══ SOURCE INFORMATION ══

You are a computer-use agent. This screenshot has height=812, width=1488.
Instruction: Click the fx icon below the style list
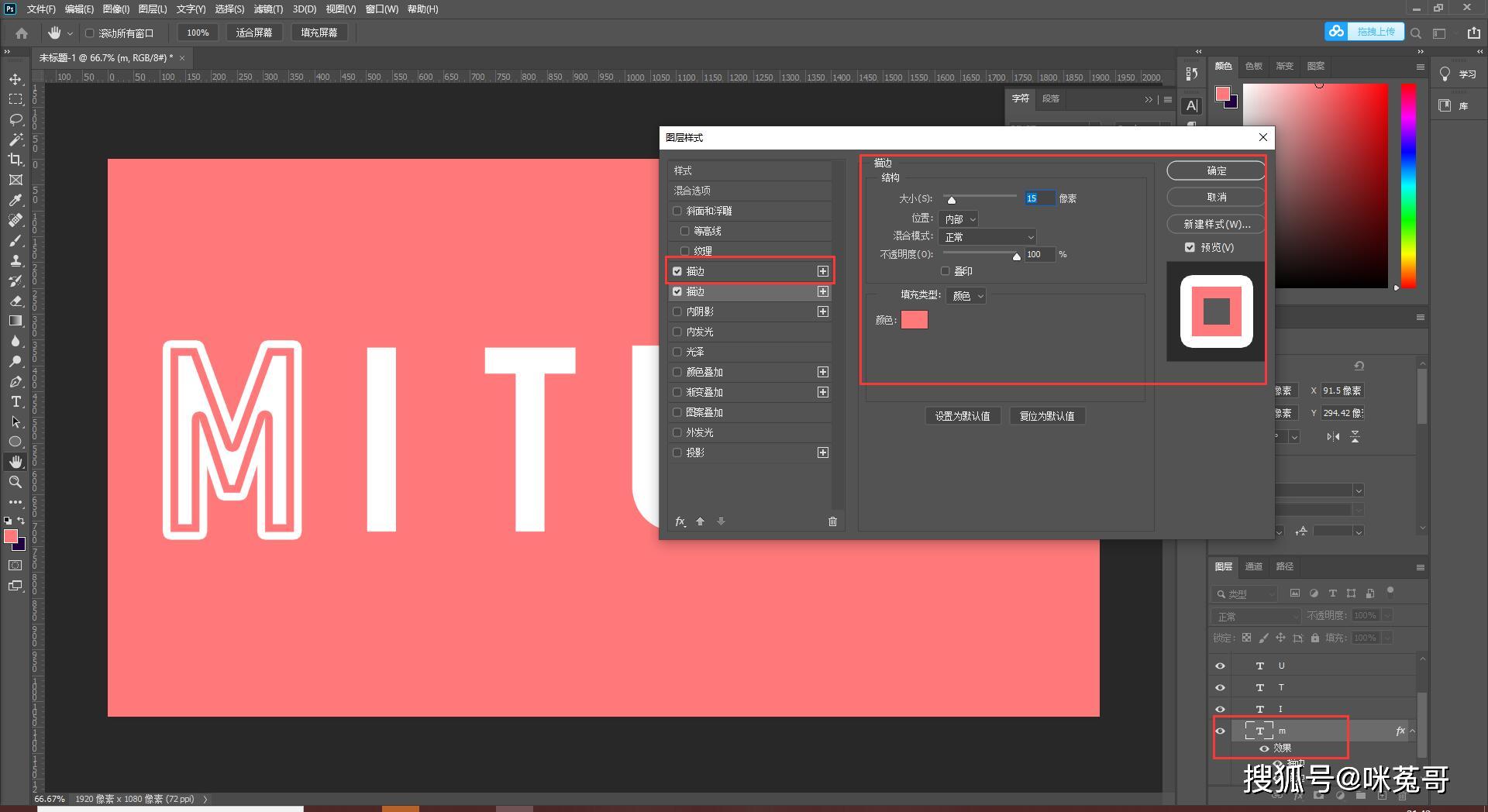click(x=680, y=521)
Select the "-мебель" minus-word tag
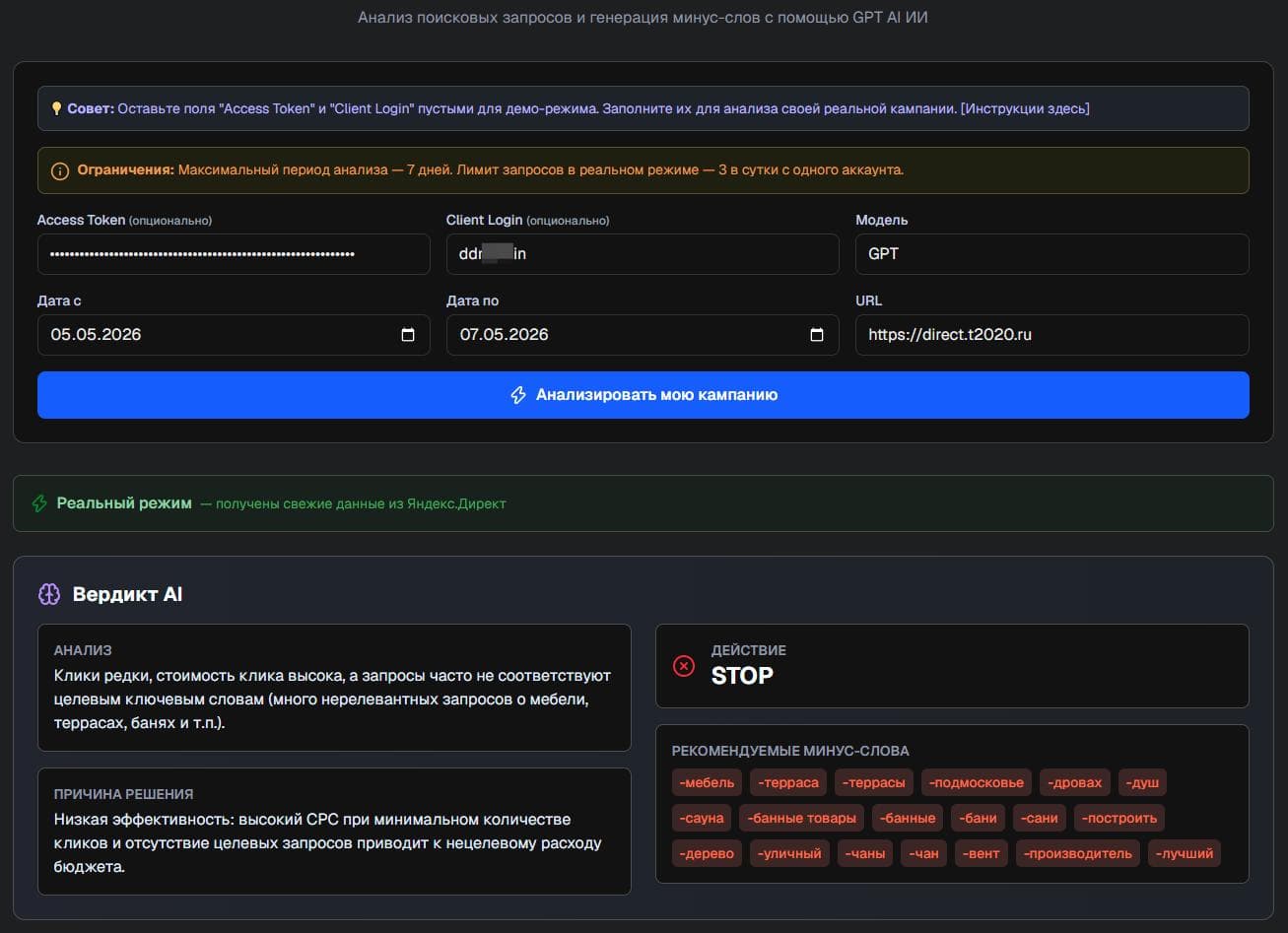 click(x=707, y=782)
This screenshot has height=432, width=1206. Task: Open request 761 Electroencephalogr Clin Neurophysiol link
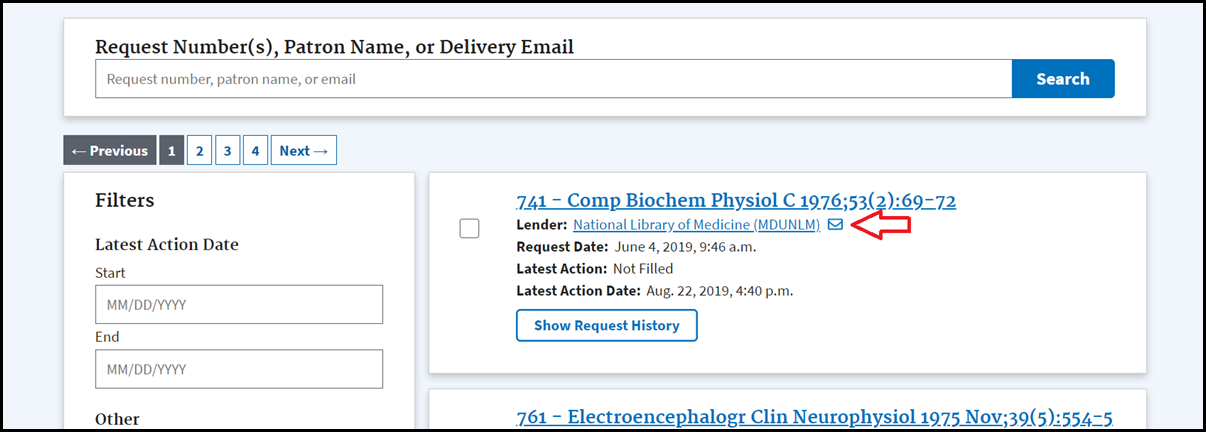[814, 417]
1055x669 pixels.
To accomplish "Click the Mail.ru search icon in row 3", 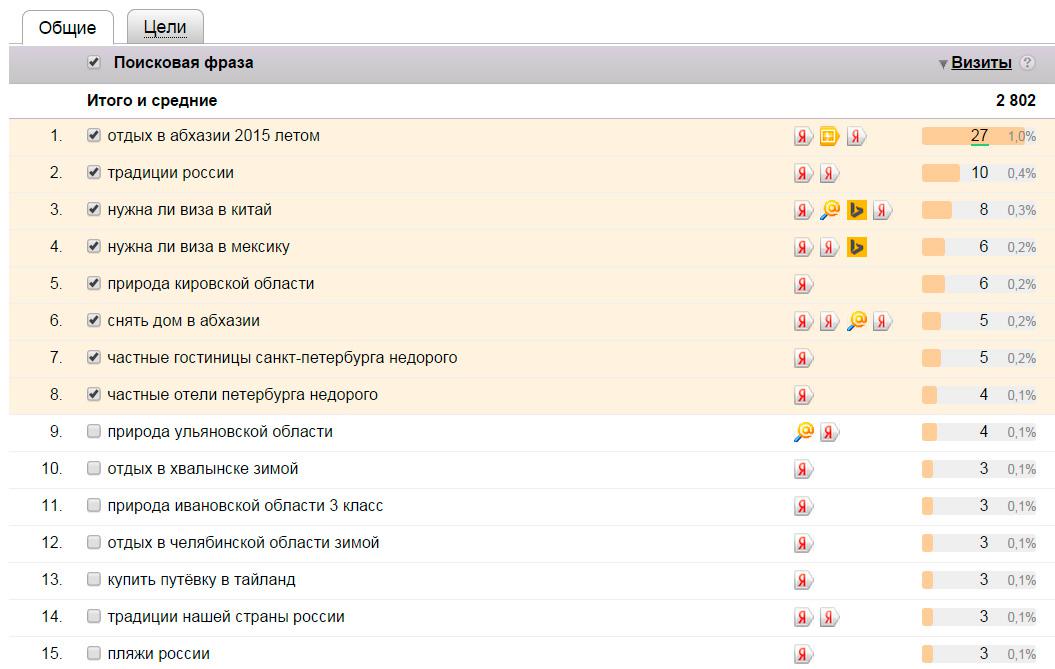I will pos(829,210).
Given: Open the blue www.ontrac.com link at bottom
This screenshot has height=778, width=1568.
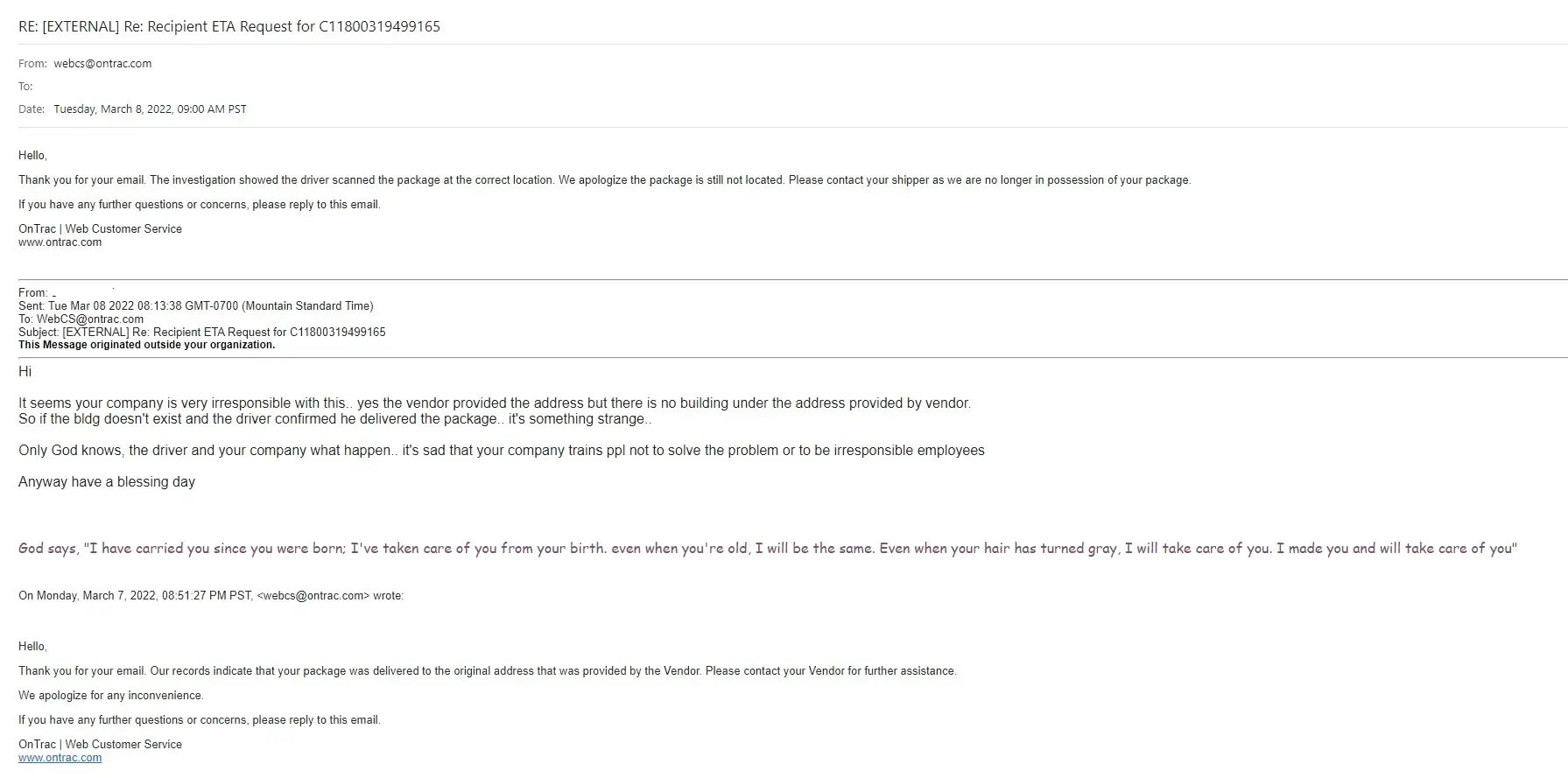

═══

- AIM OF THE TASK
Retype exactly the lines above, starting at the line containing "Given: Open the" and ending with the last line, both included; leave out the pictures.

- WORKED SOLUTION
Given: Open the blue www.ontrac.com link at bottom
This screenshot has height=778, width=1568.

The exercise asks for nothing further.